## [À faire]
a - Redonnez tel quel le passage du texte d'étude qui commence à "Qu’es-ce qui vous" et se termine à "le continent africain.".
b - D'après le texte d'étude, quelle fonction la personne interrogée occupait-elle à l'OM lorsque Pape Diouf en était le président ?

## [Texte d'étude]
---

Qu’es-ce qui vous attache à l’Afrique et aux Africains ?

J’aime l’Afrique profondément. Je me ressource beaucoup quand je viens en Afrique et lorsque je côtoie des Africains parce que vous avez une culture différente de la nôtre (européenne).

Vous avez certainement remarqué le grand nombre de supporters de Marseille au Sénégal…

Oui, j’ai tout de suite compris. Quand je suis dans la ville (Dakar), je vois bien que ça grouille de supporters marseillais et je trouve ça très bien. C’est pourquoi, l’OM a tout intérêt à développer encore plus l’image d’un club au sein du Sénégal et partout dans le continent africain.

«Je ne parle plus avec Pape Diouf»

Vous en avez toujours après Pape Diouf qui a été président de l’OM au moment où vous en étiez le directeur sportif ?

---

## [Données]
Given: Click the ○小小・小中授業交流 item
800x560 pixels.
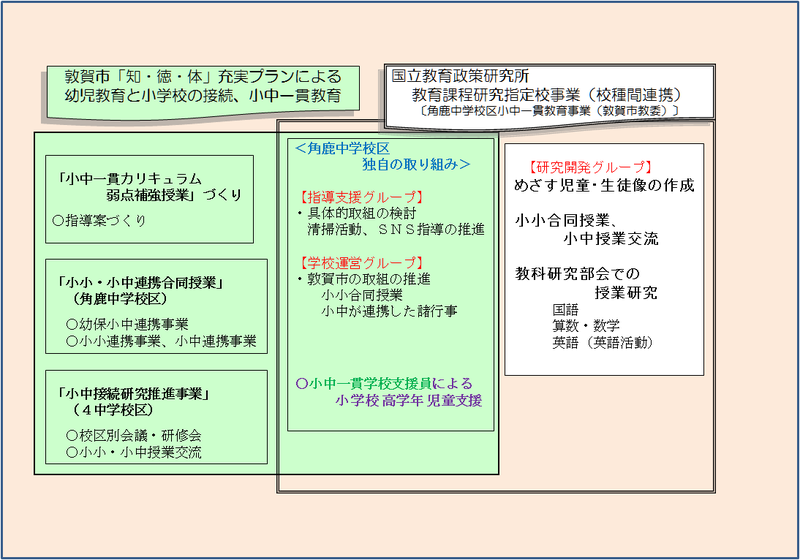Looking at the screenshot, I should click(x=133, y=452).

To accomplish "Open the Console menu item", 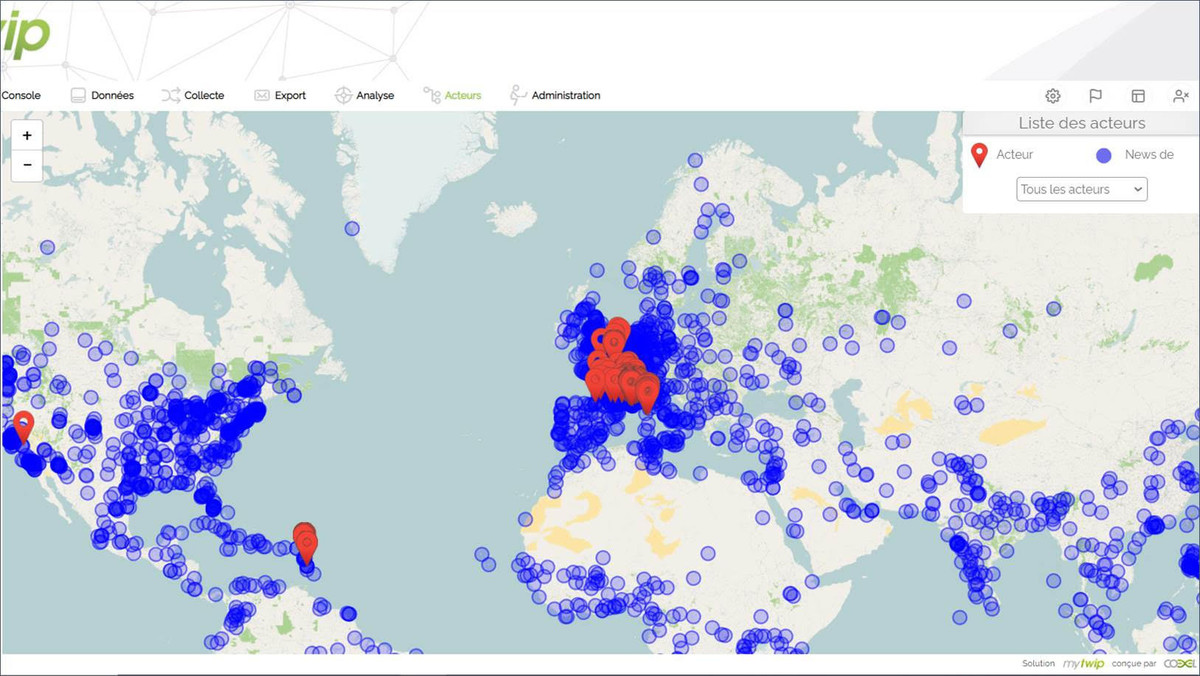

---

## [Liste des solutions]
a -
Qu’es-ce qui vous attache à l’Afrique et aux Africains ?

J’aime l’Afrique profondément. Je me ressource beaucoup quand je viens en Afrique et lorsque je côtoie des Africains parce que vous avez une culture différente de la nôtre (européenne).

Vous avez certainement remarqué le grand nombre de supporters de Marseille au Sénégal…

Oui, j’ai tout de suite compris. Quand je suis dans la ville (Dakar), je vois bien que ça grouille de supporters marseillais et je trouve ça très bien. C’est pourquoi, l’OM a tout intérêt à développer encore plus l’image d’un club au sein du Sénégal et partout dans le continent africain.

b - Directeur sportif.